PM defends prorogation as necessary for economic plan
Prime Minister Stephen Harper responded Friday to growing criticism about his decision to postpone Parliament's winter session by saying his government will use the two-month hiatus to plan the next stages of its economic recovery plan.
The move, which has been derided by critics as a self-centered ploy, guarantees that the Conservatives will not face the scrutiny of Parliament during the Winter Games in Vancouver.
Though the prorogation has also suspended bills on pensions and Employment Insurance, Harper said the time off is necessary for the economy.
"The government is going to take advantage of this time -- we need the time -- to look carefully at our agenda, to continue to deliver the economic measures that are being delivered here and elsewhere across there country as part of the economic action plan," he told reporters in New Brunswick.

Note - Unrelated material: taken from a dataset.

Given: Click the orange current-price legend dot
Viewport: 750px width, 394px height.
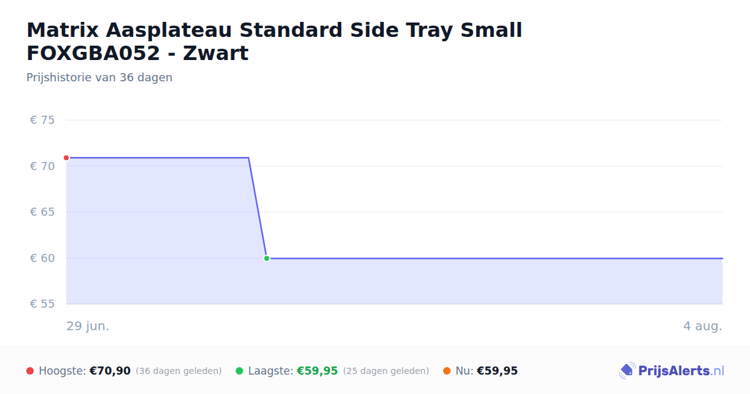Looking at the screenshot, I should pos(447,371).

"We need to get policies in place to better build that recovery and to build the jobs of the future ... but at the same time to do so in an environment where governments across this country will have to begin to reduce our deficits."
Earlier in the day, Liberal Leader Michael Ignatieff took aim at Harper's move and said that Canadians want their elected MPs to get back to work. Ignatieff also announced that his MPs would be returning to Ottawa later this month, despite the fact Parliament has been shut down until March.

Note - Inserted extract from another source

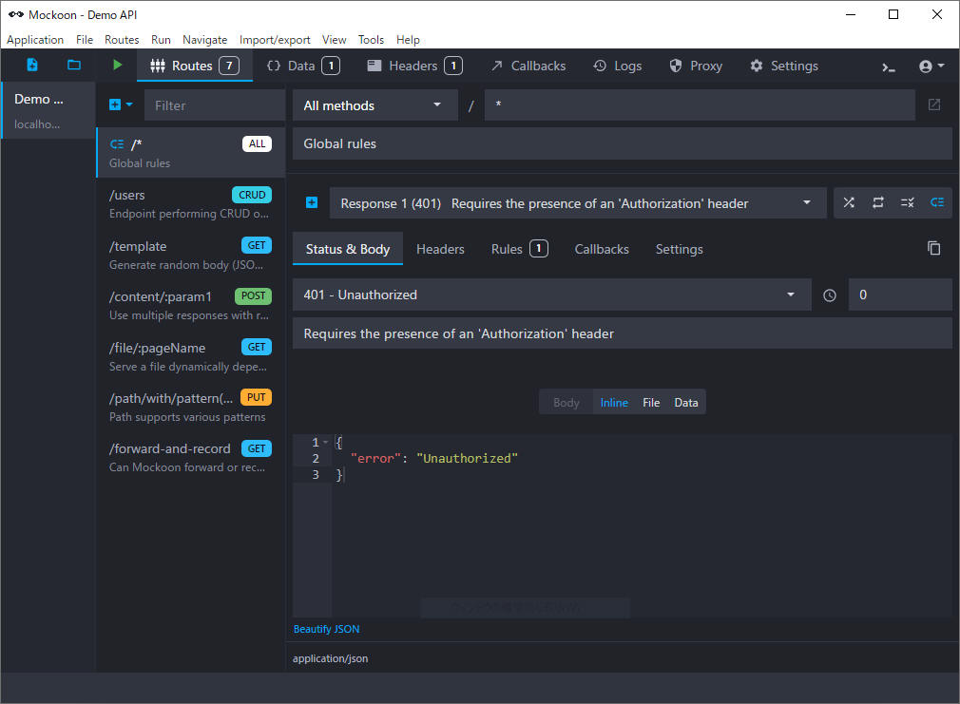Open route in browser icon
The height and width of the screenshot is (704, 960).
tap(933, 105)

It was the second time in just over a year that Harper shut down Parliament, something Ignatieff said was the latest example of Harper going "too far."
"Every time this guy's in a hole, he tries to shut down institutions that control his power. That's what's bothering Canadians and that's what we're listening to," Ignatieff told reporters.

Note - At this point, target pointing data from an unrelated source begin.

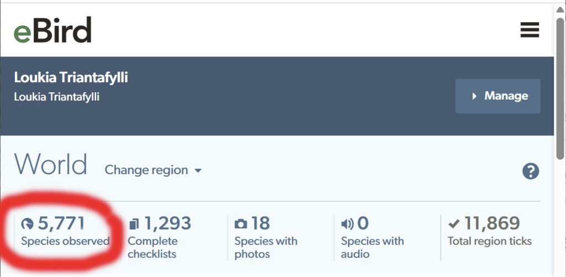Click the question mark help icon
The height and width of the screenshot is (277, 566).
(531, 171)
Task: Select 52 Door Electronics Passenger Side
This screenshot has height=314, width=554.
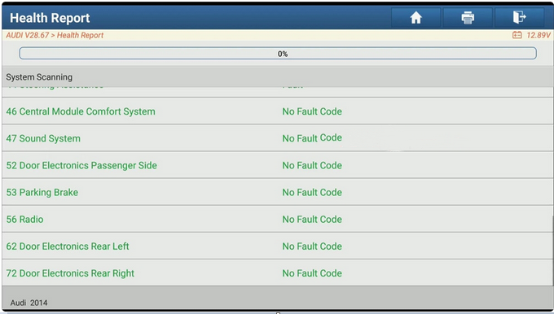Action: click(x=277, y=165)
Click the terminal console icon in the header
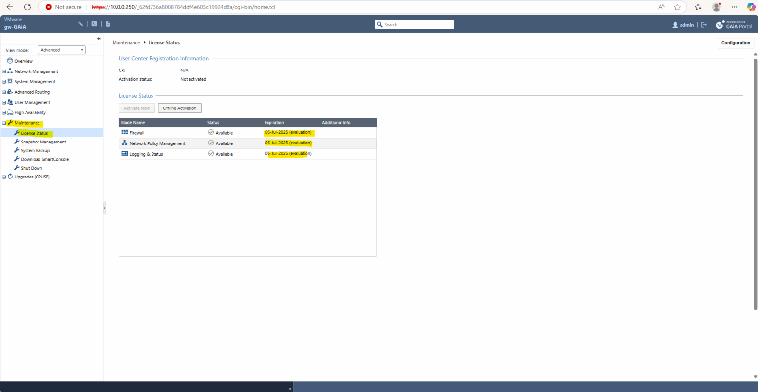The image size is (758, 392). click(94, 23)
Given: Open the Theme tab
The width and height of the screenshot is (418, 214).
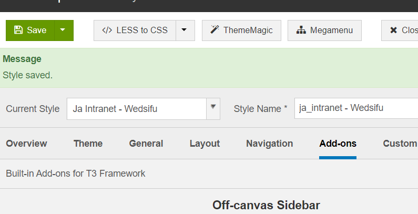Looking at the screenshot, I should (x=88, y=144).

"Do your darn job. Lower the volume. Do what you are elected to do," he said.
Ignatieff said he will send his troops -- including both senators and sitting MPs -- back to work on Jan. 25 to undertake a series of roundtables and pre-budget consultations on issues including jobs creation, unemployment, veterans' issues and the environment.
"We're not just showing up for a photo op, we're showing up to go to work. That's the point," Ignatieff said.
He said party members will also work with "other parliamentarians" to look at the issue of treatment of Afghan detainees, a thorny issue the government has been pressed about for weeks.
The Liberal leader said he will not push for an election despite what he called the "crazy way" the Tories have of running a democracy.
The Liberals' plan to head to work is the latest public embarrassment Harper has endured over his controversial decision to prorogue Parliament.
Earlier this week, Britain's Economist magazine said the move smacked of "naked self interest." The influential publication had previously endorsed Harper in the previous two elections.
The prime minister's dressing-down by the Economist followed a public poll that suggested more than half of Canadians opposed the prorogation.
"I think this is getting to be an issue that's gotten out of control for the government and the Prime Minister's Office," said CTV Ottawa Bureau Chief Robert Fife.
Harper has made a number of media appearances in recent days "to try to justify his decision for closing down Parliament," said Fife.
If the Liberals -- and perhaps other opposition parties -- return to work over the next two months, it will leave the Conservative government on the defensive, Fife said.